El ambiente político tanto en Islandia como en Bruselas se ha vuelto más receptivo recientemente.
Las conversaciones renovadas comienzan con acuerdos sobre seguridad, defensa y gestión oceánica. Así, se firmó un nuevo memorando sobre pesca y cooperación marítima. Ambas partes quieren proteger mejor sus infraestructuras críticas y combatir las actividades ilegales en el mar. Islandia sigue siendo un socio importante de la OTAN, y la cooperación con la UE debe basarse en ello, según se afirma.
Las negociaciones anteriores de adhesión entre Islandia y la UE se paralizaron en 2015. Las principales objeciones desde la parte islandesa eran la protección de su sector nacional pesquero. Muchos islandeses temían que ser miembro de la UE implicara perder el control sobre sus áreas de pesca, que son de gran importancia económica y simbólica para el país.
Según el gobierno islandés, la situación ha cambiado. La crisis energética europea y el agravamiento de la amenaza de seguridad por parte de Rusia han influido en el pensamiento en Reykjavik. Además, el apoyo popular a una cooperación más estrecha con la UE ha aumentado, lo que le da al gobierno margen para explorar nuevamente el camino hacia la UE.

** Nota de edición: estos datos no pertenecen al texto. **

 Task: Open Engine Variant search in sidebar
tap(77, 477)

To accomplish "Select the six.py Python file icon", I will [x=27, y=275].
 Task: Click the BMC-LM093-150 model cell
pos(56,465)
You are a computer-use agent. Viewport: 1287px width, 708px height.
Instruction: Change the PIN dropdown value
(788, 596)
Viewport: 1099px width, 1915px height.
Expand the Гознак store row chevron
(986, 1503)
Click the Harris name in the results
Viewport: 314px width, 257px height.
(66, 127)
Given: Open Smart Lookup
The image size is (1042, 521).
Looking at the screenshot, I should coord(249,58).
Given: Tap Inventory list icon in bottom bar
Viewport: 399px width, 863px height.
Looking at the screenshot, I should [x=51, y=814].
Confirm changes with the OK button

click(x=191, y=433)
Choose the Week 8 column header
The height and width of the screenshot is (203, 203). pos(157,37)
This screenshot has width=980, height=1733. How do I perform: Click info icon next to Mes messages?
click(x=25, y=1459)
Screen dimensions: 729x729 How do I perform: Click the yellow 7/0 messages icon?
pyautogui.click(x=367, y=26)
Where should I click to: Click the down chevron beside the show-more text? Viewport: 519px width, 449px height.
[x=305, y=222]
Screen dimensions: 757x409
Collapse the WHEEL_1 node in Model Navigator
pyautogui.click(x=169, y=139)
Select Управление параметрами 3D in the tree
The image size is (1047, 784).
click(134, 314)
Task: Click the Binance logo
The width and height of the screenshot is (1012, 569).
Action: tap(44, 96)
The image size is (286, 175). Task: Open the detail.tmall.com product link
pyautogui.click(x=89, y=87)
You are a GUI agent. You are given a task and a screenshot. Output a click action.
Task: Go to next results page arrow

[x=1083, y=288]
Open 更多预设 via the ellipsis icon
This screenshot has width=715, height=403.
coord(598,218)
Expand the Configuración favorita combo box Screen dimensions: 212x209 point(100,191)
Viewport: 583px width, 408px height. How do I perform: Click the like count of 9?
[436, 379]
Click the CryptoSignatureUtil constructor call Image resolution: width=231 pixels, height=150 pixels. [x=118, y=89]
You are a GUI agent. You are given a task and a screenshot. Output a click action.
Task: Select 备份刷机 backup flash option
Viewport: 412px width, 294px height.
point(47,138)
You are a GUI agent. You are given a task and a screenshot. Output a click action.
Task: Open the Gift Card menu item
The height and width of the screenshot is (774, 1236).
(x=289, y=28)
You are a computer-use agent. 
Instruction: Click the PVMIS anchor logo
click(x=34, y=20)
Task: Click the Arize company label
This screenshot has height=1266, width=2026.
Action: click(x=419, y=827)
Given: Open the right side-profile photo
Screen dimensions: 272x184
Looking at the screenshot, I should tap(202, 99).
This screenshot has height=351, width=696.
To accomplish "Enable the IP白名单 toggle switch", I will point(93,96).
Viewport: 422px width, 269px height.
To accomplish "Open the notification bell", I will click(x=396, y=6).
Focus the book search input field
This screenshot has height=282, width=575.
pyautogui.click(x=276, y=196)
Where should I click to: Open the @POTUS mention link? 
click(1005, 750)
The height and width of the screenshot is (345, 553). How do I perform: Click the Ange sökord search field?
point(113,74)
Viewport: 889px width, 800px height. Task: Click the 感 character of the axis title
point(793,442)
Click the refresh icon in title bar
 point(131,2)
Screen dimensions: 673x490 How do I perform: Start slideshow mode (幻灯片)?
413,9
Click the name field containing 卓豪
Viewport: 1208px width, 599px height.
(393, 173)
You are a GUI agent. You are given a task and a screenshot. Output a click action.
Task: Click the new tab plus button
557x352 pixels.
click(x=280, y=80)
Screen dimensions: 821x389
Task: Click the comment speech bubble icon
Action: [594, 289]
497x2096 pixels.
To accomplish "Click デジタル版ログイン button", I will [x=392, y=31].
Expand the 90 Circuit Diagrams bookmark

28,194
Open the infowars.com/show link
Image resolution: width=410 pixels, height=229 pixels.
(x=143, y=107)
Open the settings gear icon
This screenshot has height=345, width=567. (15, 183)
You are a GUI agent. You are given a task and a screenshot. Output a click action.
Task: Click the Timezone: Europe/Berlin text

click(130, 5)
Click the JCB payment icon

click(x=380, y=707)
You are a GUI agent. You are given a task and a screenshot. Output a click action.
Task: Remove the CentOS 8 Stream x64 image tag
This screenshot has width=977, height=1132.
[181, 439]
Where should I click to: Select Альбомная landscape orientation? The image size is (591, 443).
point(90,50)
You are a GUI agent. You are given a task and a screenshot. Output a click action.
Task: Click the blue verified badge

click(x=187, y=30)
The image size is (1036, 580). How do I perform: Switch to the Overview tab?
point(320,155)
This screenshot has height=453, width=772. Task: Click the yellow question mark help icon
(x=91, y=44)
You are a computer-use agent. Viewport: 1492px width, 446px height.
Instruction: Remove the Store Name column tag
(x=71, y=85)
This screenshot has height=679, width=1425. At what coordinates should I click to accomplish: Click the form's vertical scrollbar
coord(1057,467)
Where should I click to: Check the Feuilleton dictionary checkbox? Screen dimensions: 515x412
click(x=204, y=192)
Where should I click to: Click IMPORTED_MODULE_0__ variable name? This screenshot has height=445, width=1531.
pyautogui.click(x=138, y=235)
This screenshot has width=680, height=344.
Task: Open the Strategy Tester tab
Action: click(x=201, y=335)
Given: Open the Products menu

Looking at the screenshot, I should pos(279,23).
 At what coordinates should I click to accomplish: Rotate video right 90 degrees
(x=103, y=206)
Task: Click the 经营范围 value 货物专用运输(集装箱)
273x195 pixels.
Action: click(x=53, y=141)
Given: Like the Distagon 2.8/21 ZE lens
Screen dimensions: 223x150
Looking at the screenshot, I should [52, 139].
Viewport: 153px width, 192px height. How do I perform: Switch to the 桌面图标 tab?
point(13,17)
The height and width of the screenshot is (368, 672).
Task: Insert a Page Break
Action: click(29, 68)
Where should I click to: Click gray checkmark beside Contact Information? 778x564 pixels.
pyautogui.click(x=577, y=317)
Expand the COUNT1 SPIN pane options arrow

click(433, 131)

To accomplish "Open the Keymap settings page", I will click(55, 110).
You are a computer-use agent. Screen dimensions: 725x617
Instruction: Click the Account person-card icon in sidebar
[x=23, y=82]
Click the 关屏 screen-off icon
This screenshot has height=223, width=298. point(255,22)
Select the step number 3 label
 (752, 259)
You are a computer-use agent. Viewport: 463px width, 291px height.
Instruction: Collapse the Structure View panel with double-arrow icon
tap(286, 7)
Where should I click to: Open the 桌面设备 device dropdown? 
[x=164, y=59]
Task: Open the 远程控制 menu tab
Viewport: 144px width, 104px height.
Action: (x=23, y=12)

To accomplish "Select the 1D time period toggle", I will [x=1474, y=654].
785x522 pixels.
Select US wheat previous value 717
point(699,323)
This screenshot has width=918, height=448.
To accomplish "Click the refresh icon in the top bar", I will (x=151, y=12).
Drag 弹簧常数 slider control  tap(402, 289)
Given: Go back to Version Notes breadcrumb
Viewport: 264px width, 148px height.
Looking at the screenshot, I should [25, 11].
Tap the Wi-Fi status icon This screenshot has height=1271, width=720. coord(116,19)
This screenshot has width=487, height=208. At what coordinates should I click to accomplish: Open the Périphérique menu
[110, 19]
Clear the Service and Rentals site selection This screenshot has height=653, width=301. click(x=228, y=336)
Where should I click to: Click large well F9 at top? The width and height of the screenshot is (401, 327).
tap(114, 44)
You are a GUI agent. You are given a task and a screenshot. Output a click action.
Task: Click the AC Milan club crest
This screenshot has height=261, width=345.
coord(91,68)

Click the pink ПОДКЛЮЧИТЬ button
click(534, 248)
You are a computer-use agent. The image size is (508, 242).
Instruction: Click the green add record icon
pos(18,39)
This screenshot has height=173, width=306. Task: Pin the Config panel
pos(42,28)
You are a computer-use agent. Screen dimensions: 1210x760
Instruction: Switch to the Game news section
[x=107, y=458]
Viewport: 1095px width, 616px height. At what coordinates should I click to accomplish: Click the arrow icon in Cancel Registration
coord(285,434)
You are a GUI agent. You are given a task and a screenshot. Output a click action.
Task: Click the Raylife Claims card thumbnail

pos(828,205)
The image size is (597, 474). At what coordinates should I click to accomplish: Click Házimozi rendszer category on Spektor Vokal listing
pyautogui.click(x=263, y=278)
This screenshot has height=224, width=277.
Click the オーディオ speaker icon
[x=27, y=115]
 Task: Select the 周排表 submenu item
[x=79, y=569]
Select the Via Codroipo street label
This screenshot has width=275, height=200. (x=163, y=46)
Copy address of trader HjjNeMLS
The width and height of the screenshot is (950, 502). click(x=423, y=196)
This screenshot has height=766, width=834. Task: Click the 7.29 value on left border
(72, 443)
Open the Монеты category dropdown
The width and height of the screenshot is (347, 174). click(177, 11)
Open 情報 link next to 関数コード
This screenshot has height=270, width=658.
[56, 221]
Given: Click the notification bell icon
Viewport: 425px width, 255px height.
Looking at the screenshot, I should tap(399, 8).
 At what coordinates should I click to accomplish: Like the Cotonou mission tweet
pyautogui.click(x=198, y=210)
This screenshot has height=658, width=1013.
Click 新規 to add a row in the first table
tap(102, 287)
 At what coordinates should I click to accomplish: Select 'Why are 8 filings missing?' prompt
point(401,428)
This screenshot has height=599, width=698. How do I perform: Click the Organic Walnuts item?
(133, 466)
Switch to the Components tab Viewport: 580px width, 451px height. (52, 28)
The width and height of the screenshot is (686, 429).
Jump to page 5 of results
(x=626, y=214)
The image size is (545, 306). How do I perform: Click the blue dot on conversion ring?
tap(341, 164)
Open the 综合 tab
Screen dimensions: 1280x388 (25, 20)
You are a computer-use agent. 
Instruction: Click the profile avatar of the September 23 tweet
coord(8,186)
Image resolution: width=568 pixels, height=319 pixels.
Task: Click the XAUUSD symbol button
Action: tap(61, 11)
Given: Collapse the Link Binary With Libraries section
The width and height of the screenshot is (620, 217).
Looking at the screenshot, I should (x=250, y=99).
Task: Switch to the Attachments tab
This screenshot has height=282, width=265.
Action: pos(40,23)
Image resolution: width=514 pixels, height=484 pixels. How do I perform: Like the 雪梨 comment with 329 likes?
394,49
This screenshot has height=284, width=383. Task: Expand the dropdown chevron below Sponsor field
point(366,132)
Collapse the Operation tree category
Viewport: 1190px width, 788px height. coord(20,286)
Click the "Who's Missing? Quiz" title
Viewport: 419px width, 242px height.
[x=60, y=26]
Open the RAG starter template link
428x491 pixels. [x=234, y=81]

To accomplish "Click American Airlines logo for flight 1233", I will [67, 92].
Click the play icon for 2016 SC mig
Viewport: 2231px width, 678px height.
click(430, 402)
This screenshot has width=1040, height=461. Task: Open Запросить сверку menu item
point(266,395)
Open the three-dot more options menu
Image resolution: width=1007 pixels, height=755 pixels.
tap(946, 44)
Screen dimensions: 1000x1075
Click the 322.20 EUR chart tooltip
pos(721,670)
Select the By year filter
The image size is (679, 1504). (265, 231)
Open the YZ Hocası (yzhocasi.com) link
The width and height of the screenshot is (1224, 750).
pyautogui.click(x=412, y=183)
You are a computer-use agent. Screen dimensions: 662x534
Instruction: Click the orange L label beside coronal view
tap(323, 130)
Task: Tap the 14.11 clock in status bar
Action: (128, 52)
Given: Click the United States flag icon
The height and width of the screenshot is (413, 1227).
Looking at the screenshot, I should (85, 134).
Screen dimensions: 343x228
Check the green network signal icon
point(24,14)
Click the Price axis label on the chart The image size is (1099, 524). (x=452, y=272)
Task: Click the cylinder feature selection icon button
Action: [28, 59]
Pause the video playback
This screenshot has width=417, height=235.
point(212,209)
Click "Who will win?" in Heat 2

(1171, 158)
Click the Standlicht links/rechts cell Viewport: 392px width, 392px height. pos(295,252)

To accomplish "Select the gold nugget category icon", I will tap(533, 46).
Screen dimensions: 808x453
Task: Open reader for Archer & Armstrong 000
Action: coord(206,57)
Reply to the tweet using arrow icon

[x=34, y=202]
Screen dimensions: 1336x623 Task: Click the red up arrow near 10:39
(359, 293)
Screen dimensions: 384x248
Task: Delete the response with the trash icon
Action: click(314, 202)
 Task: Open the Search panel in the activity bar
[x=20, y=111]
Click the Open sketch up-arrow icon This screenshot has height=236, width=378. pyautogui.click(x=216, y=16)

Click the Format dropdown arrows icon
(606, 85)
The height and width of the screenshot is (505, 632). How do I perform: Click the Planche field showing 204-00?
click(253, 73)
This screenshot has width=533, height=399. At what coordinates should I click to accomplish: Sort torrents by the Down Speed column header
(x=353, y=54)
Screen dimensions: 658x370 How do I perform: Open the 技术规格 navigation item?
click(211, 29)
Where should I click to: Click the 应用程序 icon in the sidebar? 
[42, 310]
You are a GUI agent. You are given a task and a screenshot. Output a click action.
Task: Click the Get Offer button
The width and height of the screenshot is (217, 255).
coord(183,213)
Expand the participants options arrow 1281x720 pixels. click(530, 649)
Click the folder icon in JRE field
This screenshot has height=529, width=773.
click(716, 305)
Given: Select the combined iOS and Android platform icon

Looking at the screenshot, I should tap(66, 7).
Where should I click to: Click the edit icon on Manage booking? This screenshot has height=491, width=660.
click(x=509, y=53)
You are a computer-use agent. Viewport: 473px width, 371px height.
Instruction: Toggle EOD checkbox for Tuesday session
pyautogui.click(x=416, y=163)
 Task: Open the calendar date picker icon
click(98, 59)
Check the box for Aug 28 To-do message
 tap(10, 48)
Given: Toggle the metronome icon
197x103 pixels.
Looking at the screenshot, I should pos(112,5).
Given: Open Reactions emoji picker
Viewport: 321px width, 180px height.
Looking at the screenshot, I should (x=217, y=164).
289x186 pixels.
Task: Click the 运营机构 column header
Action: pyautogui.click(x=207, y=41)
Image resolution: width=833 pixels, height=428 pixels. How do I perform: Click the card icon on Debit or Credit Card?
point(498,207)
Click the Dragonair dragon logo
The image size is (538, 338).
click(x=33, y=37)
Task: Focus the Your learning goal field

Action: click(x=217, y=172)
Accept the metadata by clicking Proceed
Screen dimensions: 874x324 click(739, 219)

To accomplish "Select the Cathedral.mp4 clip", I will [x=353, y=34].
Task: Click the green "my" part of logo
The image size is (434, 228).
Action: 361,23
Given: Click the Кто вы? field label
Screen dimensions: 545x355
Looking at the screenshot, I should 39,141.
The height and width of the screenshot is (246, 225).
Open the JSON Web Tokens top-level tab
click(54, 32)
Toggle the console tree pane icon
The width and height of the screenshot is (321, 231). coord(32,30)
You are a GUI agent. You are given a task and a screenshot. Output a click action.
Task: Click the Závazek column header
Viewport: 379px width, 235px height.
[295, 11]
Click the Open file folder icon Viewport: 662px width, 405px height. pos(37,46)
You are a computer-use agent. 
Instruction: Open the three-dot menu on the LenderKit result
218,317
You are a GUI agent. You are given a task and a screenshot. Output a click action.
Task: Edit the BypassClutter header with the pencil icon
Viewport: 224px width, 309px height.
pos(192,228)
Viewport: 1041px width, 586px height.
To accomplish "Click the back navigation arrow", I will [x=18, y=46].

La ministra islandesa de Industria, Hanna Katrín Friðriksson califica las conversaciones renovadas como un "primer paso" y destaca que la voluntad de colaborar con Europa crece. La presidenta de la Comisión, Ursula von der Leyen, expresó que la solicitud original de Islandia para la adhesión a la UE sigue vigente. Llamó a Islandia un "socio esencial" y manifestó su apoyo para una cooperación más profunda.
Aunque aún no se han anunciado negociaciones formales sobre la adhesión a la UE, reabrir el expediente de adhesión está otra vez sobre la mesa. Al mismo tiempo, las sensibilidades relativas al sector pesquero persisten. Las negociaciones al respecto serán determinantes para el desarrollo futuro del proceso.